> Supplied records:
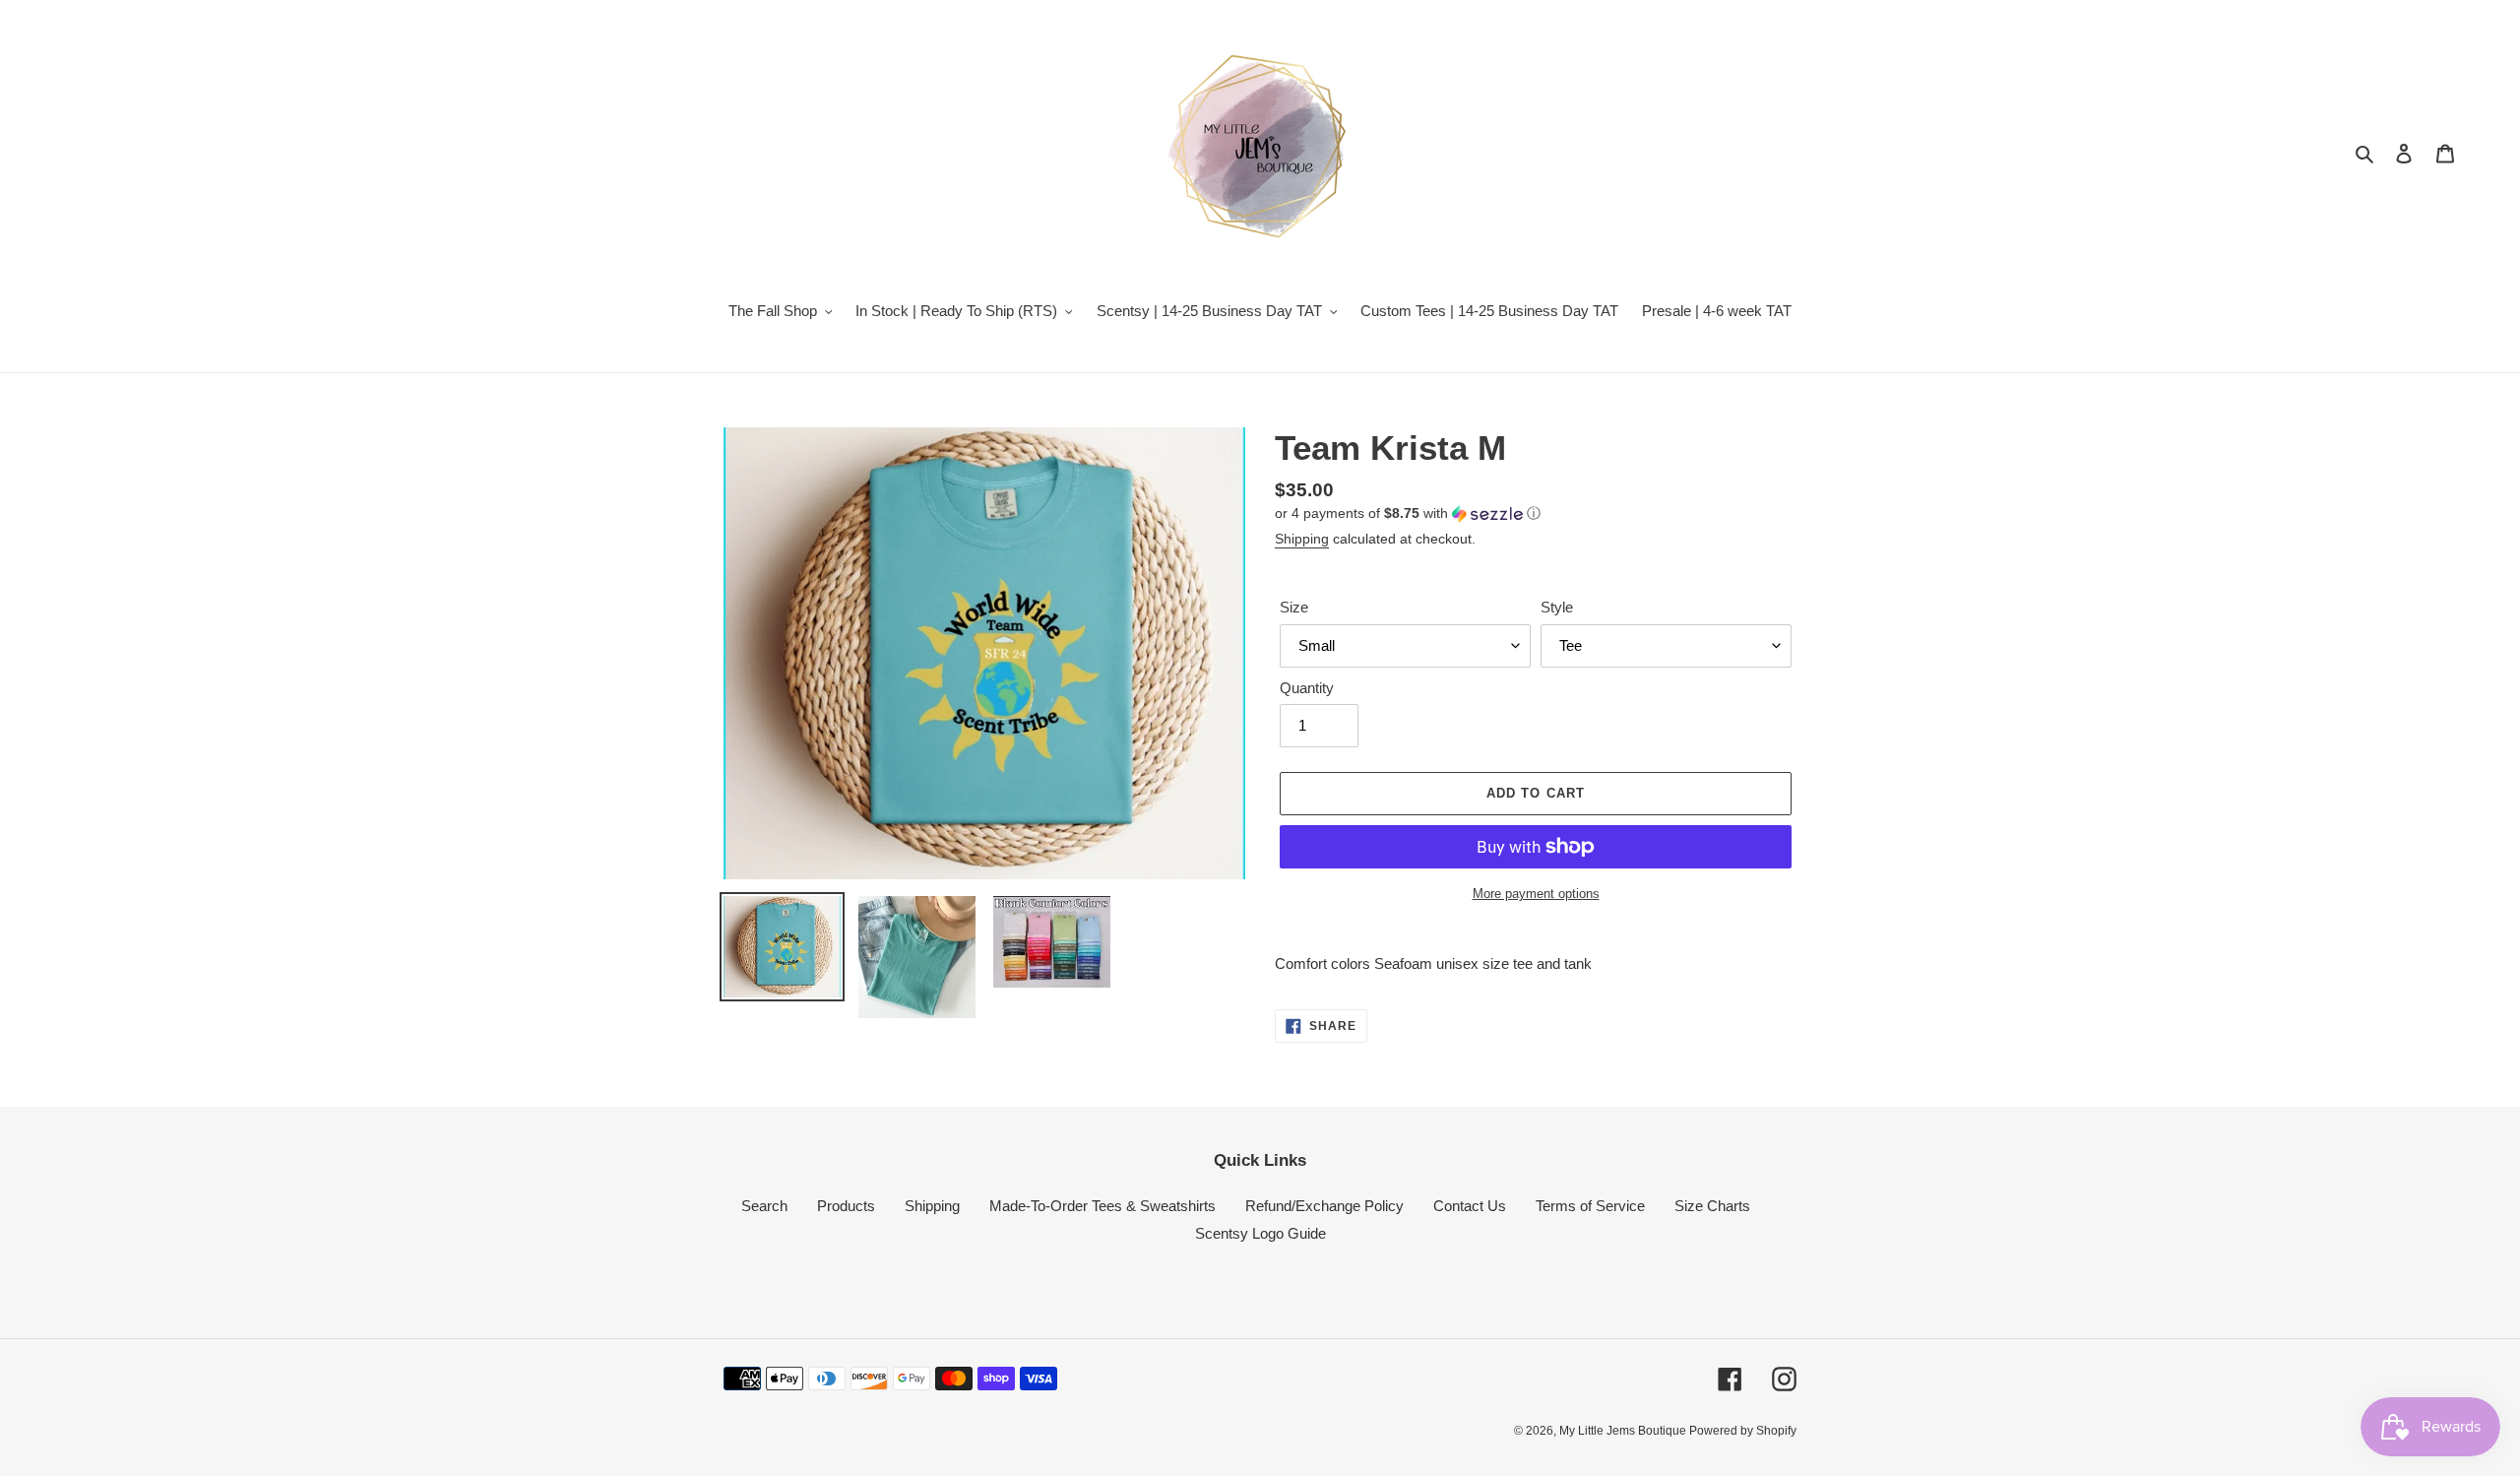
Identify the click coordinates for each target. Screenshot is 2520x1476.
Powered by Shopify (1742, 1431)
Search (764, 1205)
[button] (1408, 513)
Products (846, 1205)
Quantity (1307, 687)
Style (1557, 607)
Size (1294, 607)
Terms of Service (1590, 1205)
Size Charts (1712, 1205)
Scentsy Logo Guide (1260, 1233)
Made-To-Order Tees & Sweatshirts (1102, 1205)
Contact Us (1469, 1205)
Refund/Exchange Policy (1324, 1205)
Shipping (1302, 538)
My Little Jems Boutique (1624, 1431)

> Assigned task: Print out all the material above exactly as it appears, omitting the images.

> The completed task:
Identify the click coordinates for each target. Screenshot is 2520x1476.
Powered by Shopify (1742, 1431)
Search (764, 1205)
[button] (1408, 513)
Products (846, 1205)
Quantity (1307, 687)
Style (1557, 607)
Size (1294, 607)
Terms of Service (1590, 1205)
Size Charts (1712, 1205)
Scentsy Logo Guide (1260, 1233)
Made-To-Order Tees & Sweatshirts (1102, 1205)
Contact Us (1469, 1205)
Refund/Exchange Policy (1324, 1205)
Shipping (1302, 538)
My Little Jems Boutique (1624, 1431)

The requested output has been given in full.